Poor Law Unions' Gazette 25 Sep 1897The Poor Law Unions’ Gazette 25 September 1897 British Newspaper Archive

The mini biographies in the Gazette are a rich and fascinating source for social and family historians.  Let’s dip into the issue for 25 September 1897. 

Charles Mooring was a boot salesman well-known in the trade, formerly of 9 Prince of Wales Road, Kentish Town.  Aged 24, he was 5 feet 9½ inches tall, with fair hair and a moustache.  He was last seen wearing a black morning coat, light trousers, and a Trilby hat. It was thought that he might visit his mother at the Kentish Town address.  He had left a wife and one child.
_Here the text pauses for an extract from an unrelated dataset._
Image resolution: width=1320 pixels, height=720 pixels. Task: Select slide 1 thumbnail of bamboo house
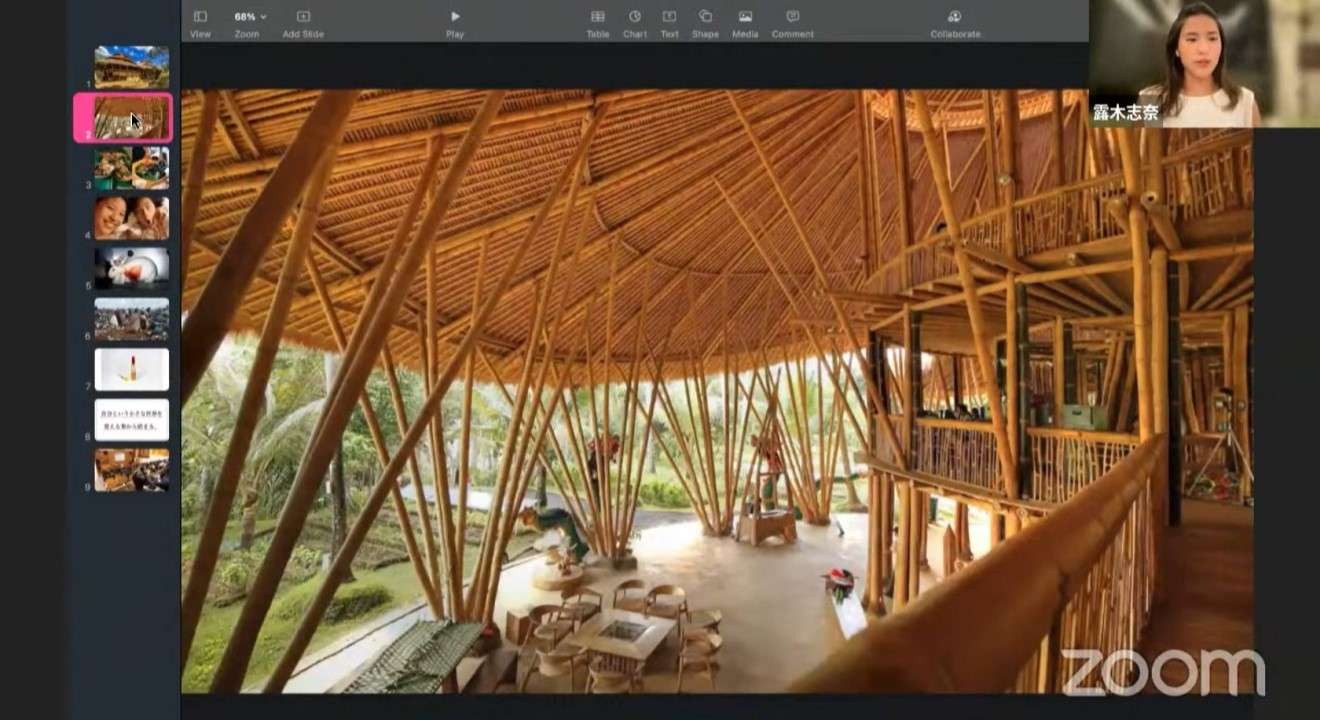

Mary Brown had stayed at the Euston Hotel on 6 July 1895 and deserted her child Francis Henry aged 13 months by leaving him at 100 Euston Road.  She was 30 years of age, about 5 feet 3 or 4 inches in height, with very dark hair and eyes, having ‘the appearance of being a Hindoo’.  When last seen she was wearing a blue serge skirt, white blouse, and white straw hat.

Georgina Smith alias Organ was 34, of medium size, with dark hair and eyes, a prominent nose, and a front tooth missing. She was a native of Bitton in Gloucestershire and well known in Bristol where she cohabited with George Organ.  She had deserted her three children in Cardiff in July 1888.

George Organ was a mason aged about 50, with sandy hair, whiskers and moustache.  He was last heard of in Keynsham Somerset and was likely to be working as a builder.  He was wanted for disobeying a bastardy warrant concerning Georgina’s children.  
 

Poor Law Unions' Gazette 25 Sep 1897 child desertionThe Poor Law Unions’ Gazette 25 September 1897 British Newspaper Archive

This issue of the Gazette also published details of a child deserted five years earlier.  A baby boy aged about seven months had been found on Southsea Beach at 5pm on 19 September 1892.  He had fair curly hair and light eyes, and was well-clothed in several layers of flannel, linen, calico and muslin, with pearl buttons and lace trimmings, a cap, bib and woollen shoes.  The woman seen with him that afternoon was aged about 25-30, height 5 feet 3 inches, with a very pale complexion. She had been dressed in a drab hat with a broad brim and light coloured dolman without sleeves.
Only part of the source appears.